Doel van opdracht: Schrijf de regels van de regel met "You are a GUI" tot en met de regel met "coordinates (1119, 308)." woordelijk uit.

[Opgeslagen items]
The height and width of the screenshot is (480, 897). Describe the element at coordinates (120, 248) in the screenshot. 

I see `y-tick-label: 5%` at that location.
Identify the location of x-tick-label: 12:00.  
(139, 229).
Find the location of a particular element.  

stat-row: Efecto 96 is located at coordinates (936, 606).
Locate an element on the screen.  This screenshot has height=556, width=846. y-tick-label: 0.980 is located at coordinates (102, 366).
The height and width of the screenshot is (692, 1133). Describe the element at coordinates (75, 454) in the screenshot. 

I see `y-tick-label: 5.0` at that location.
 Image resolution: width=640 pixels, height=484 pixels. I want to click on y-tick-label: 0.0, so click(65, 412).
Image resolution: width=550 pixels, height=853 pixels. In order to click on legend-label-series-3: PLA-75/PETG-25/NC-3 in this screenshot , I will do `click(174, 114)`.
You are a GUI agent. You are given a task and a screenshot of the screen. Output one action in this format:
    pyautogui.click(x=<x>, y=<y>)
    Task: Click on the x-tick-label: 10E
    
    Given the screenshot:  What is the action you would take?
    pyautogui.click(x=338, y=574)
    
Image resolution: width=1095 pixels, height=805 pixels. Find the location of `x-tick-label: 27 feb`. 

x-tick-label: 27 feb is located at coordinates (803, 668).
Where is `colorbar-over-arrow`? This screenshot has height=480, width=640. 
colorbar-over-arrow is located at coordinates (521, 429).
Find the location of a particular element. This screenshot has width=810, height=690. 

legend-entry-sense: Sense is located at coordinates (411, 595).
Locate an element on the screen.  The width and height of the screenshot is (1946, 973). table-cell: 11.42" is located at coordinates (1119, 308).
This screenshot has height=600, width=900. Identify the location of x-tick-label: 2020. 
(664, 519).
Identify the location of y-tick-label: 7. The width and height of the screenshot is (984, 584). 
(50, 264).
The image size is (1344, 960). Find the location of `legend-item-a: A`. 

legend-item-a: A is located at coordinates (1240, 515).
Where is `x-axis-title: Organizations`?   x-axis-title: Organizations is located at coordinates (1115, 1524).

Uitgewerkte opdracht:
You are a GUI agent. You are given a task and a screenshot of the screen. Output one action in this format:
    pyautogui.click(x=<x>, y=<y>)
    Task: Click on the x-tick-label: 10E
    
    Given the screenshot:  What is the action you would take?
    pyautogui.click(x=338, y=574)
    
Image resolution: width=1095 pixels, height=805 pixels. Find the location of `x-tick-label: 27 feb`. 

x-tick-label: 27 feb is located at coordinates (803, 668).
Where is `colorbar-over-arrow`? This screenshot has height=480, width=640. 
colorbar-over-arrow is located at coordinates (521, 429).
Find the location of a particular element. This screenshot has width=810, height=690. 

legend-entry-sense: Sense is located at coordinates (411, 595).
Locate an element on the screen.  The width and height of the screenshot is (1946, 973). table-cell: 11.42" is located at coordinates (1119, 308).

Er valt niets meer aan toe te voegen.